Thursday, September 07, 2006

BlackBerry Pearl and the size obsession

RIM repeated two mantras at the BlackBerry event yesterday. One was about size (the other was about choice - we'll come to that later). You can't be too slim, is basically what they said - and I'm coming to see they may be right.

RIM has good, single-minded engineers, who work well to an over-riding single task. In earlier Blackberrys this goal was: do email. Throw out everything else that doesn't do email, and might waste power, screen or device space.

This time round RIM had a slightly more complext overall goal - appeal to consumers - but RIM boiled it down to a single-minded task for its engineers: be SMALL. Have a camera and storage and a media player and all that, and be a BlackBerry, but be small.

Now, my conscious reaction is to sneer. Oh really, are people so fickle that they will pick a device purely on the basis of its size? Surely functions matter more!

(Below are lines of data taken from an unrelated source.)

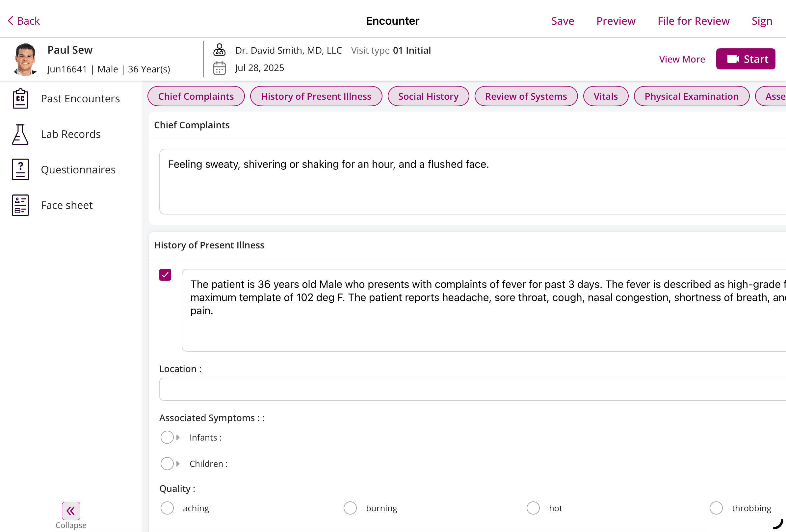Click the Lab Records flask icon
Screen dimensions: 786x532
point(20,134)
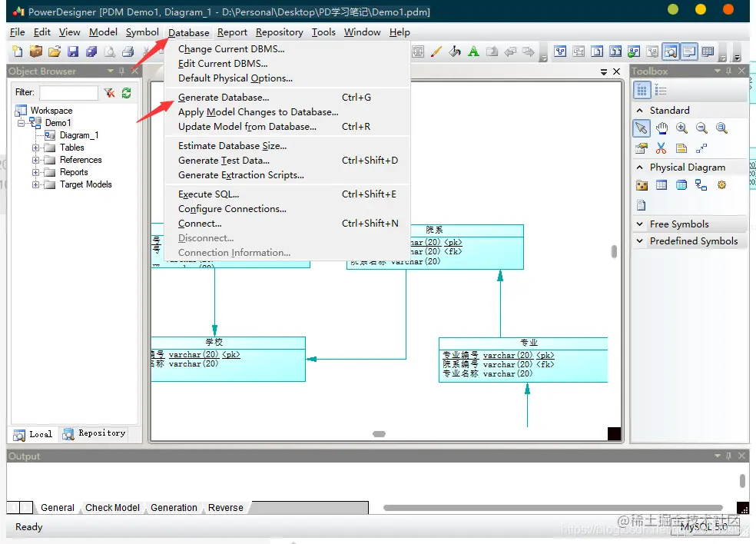
Task: Click the green refresh filter icon
Action: pyautogui.click(x=126, y=93)
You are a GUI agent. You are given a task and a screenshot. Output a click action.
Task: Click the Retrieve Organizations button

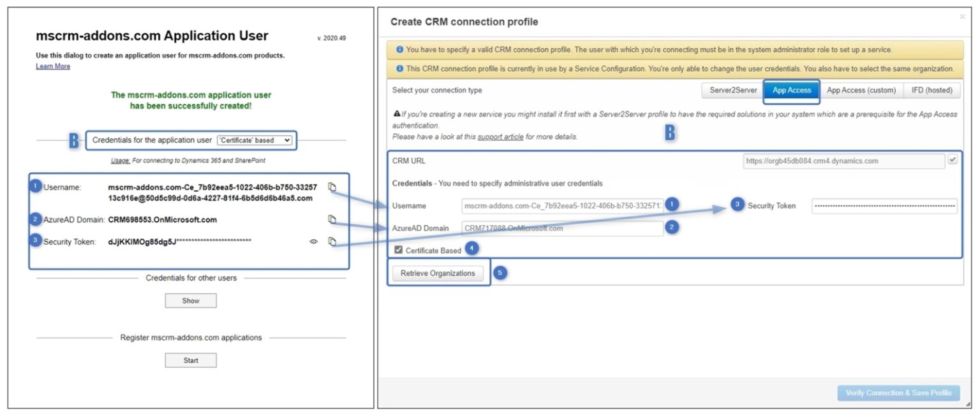click(438, 273)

I've written stories based on this opinion. Last week, I wrote on ZDNet about how users are too dumb to pick up smartphones, because they "can't tell the difference" between a data-oriented device and a phone with a camera.

Now, I think my take was completely wrong, and I base this result on unbiased user research.

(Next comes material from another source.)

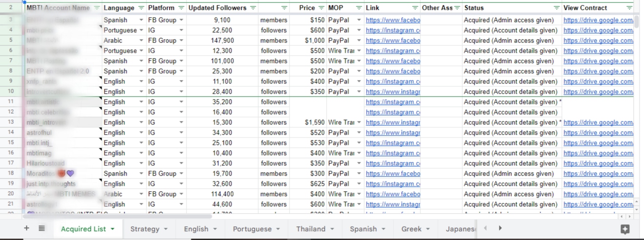Viewport: 644px width, 240px height.
Task: Open filter icon on Price column
Action: 321,8
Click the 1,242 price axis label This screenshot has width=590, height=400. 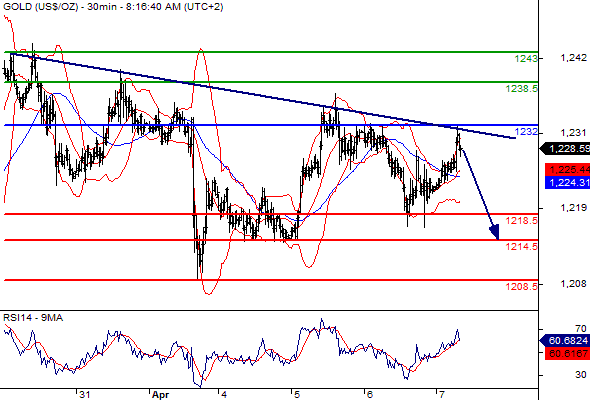[x=573, y=58]
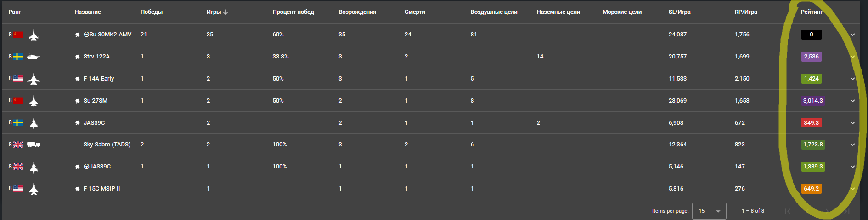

On Monday, my phone died and I needed a new one from T-Mobile. I rang up and asked what I could have on my current plan (or, actually, on the new Flext plan which sounds like a boon for people like me who don't want to understand plans).

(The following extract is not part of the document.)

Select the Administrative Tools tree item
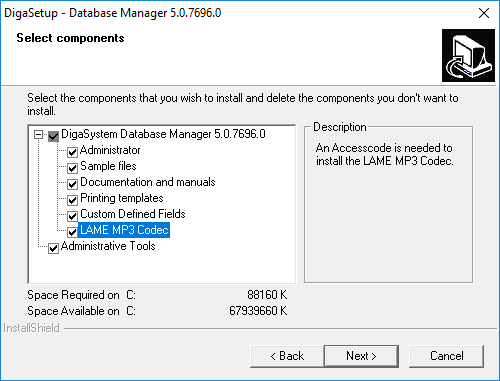 click(108, 246)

I ruled out the expensive options, and found myself offered a Nokia E70, Symbian smartphone. I know people who are happy with this, and it's widely seen as "the Symbian phone you wind up using". I checked the size, the weight, and the talk time, and rejected it.

Instead, I picked up the next in a series of Sony Ericssons, the W810.

I am someone who CAN tell the difference between a smartphone and a feature phone, and I still went for the feature phone. In terms of my news story last week, I am a dumb consumer. So much so, that I now have a phone with a Walkman brand on it. Can I erase it?

But, here's the point. Just as RIM predicted, I chose on the basis of size. How puerile!

My Sony Ericsson Pearl is sitting on my desk now, next to my BlackBerry Pearl. And I'm ashamed to say, it's the first smartphone I've seen that I can imagine owning.